Your instructions: Lines with the word "title": copy all of them from the entries below.

----- The data

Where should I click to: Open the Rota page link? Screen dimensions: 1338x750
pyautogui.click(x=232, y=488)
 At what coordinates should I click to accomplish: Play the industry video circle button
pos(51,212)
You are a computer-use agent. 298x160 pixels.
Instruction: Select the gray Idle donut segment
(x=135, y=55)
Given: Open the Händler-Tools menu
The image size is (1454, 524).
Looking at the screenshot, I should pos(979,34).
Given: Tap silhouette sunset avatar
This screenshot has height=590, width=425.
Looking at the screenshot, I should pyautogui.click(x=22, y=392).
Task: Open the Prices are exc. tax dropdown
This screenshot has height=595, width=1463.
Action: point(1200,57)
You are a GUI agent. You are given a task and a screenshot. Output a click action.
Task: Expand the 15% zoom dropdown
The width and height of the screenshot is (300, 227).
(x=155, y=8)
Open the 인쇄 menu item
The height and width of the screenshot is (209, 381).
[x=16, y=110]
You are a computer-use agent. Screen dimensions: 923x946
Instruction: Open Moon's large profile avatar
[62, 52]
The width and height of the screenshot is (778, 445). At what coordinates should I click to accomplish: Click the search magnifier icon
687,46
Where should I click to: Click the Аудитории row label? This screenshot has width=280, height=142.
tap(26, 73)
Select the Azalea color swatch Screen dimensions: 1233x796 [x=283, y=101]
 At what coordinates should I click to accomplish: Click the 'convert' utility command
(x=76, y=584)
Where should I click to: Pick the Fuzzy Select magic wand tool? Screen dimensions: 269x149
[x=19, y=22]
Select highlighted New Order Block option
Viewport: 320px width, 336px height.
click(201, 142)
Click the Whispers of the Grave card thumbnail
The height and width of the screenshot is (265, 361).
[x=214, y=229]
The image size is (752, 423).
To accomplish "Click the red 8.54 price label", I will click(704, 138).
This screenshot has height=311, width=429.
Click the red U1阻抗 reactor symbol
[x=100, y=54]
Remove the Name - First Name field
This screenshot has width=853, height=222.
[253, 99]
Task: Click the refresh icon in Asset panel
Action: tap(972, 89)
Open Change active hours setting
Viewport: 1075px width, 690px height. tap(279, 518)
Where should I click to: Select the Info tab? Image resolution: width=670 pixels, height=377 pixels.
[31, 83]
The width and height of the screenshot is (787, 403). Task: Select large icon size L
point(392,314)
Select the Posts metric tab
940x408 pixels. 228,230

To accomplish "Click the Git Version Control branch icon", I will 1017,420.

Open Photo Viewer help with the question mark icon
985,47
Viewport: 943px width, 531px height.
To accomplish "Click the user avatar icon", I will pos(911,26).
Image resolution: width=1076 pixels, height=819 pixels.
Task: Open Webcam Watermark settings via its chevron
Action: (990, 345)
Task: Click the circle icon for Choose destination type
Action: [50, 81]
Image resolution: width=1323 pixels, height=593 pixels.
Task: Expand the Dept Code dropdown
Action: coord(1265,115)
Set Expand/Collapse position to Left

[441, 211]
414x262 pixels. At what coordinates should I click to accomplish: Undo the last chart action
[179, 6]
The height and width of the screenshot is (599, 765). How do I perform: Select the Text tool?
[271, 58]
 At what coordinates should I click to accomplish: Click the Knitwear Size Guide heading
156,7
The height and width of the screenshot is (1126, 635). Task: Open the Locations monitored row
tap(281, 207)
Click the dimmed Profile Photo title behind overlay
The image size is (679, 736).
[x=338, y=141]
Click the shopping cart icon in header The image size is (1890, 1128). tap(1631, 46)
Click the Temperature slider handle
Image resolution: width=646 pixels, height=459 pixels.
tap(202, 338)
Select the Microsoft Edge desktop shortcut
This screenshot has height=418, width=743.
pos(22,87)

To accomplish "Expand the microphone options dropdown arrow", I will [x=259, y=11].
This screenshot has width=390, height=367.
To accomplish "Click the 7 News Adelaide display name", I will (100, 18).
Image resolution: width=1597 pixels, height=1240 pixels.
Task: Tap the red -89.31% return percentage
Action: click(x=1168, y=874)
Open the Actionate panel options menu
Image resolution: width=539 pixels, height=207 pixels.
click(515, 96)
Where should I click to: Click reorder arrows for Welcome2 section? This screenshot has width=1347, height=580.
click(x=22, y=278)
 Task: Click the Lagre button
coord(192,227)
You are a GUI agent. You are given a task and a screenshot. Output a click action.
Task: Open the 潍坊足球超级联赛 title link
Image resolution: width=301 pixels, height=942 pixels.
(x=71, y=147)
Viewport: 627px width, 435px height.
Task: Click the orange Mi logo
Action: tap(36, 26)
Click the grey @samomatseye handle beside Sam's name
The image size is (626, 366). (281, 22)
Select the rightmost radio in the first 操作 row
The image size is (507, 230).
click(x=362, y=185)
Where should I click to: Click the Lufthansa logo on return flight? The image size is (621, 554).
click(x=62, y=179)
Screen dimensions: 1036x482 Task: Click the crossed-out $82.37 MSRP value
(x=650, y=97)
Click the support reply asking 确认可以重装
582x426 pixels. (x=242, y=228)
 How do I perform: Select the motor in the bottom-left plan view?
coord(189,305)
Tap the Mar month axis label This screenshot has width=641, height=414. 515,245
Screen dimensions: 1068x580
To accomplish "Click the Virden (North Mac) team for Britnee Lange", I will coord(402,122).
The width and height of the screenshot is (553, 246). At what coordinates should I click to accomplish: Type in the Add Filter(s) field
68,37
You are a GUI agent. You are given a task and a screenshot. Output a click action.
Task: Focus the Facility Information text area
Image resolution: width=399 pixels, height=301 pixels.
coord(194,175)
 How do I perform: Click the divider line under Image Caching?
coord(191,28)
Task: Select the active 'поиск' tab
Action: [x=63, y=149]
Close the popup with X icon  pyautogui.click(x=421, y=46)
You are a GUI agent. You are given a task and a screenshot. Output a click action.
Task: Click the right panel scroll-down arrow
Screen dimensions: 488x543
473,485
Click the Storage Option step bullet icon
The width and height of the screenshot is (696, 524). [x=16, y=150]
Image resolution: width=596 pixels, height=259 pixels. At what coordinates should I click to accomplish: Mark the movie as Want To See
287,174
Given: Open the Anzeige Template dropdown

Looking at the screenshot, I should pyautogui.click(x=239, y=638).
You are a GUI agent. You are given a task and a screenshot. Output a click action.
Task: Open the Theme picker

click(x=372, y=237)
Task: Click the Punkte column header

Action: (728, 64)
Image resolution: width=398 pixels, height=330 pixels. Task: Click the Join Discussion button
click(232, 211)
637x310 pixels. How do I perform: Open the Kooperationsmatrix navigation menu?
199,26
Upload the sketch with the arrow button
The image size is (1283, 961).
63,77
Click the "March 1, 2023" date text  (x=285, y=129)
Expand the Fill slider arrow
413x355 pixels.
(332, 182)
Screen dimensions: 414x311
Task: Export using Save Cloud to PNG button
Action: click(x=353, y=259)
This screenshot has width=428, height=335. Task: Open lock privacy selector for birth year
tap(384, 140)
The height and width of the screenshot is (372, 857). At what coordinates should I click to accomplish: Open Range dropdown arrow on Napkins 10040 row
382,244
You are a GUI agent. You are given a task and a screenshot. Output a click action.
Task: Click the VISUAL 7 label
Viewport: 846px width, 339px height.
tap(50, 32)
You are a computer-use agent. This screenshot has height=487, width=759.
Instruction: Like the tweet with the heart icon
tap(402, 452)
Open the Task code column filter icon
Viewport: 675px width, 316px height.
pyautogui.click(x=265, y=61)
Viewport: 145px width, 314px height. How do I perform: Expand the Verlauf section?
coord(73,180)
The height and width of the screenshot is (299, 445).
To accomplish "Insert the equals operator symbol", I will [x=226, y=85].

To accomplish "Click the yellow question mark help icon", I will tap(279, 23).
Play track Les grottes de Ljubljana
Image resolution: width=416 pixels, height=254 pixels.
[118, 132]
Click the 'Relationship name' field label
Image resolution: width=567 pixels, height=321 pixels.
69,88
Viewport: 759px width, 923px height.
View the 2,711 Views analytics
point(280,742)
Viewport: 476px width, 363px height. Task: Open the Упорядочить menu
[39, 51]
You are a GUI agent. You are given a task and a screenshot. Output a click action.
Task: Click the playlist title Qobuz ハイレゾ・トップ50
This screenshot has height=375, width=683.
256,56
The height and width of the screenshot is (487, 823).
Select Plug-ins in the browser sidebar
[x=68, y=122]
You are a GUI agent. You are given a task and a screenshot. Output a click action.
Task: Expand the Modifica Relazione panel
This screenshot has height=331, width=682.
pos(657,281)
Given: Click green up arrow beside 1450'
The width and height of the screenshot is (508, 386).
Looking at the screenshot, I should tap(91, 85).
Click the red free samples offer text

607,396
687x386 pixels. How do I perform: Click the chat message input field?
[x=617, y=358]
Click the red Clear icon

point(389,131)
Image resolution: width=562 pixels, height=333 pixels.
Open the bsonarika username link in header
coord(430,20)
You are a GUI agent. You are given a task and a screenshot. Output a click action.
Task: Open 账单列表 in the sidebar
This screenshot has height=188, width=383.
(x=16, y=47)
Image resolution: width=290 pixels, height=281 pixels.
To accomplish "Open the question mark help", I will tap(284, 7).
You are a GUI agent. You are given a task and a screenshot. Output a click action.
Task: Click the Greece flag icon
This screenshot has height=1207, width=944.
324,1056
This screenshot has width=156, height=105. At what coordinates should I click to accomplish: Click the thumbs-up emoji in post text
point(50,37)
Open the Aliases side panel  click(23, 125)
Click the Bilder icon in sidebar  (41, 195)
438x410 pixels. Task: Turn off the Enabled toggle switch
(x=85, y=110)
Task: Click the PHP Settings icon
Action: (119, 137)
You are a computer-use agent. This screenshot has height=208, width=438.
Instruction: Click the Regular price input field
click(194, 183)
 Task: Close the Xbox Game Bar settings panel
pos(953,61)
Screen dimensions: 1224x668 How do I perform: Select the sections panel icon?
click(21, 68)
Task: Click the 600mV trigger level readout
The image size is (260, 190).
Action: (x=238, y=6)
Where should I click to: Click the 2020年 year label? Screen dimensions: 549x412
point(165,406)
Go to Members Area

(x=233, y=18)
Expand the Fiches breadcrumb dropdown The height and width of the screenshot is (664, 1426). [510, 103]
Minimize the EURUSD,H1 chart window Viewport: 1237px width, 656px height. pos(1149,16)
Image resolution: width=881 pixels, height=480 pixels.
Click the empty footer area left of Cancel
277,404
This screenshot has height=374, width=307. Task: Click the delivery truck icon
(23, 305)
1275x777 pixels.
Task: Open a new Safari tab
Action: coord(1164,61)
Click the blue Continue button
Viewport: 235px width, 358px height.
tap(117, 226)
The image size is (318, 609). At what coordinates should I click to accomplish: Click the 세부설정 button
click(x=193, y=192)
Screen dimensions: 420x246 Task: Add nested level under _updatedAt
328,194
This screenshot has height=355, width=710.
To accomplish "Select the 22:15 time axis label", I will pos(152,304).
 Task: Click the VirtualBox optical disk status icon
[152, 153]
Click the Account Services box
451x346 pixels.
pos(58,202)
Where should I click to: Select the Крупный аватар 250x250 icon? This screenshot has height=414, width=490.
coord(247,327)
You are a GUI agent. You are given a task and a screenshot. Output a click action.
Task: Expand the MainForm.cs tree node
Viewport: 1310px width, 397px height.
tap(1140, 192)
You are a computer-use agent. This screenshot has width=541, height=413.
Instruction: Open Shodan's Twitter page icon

----------

Response to this task:
Click the dimmed Profile Photo title behind overlay
Task: Open the 潍坊足球超级联赛 title link
Task: Click the playlist title Qobuz ハイレゾ・トップ50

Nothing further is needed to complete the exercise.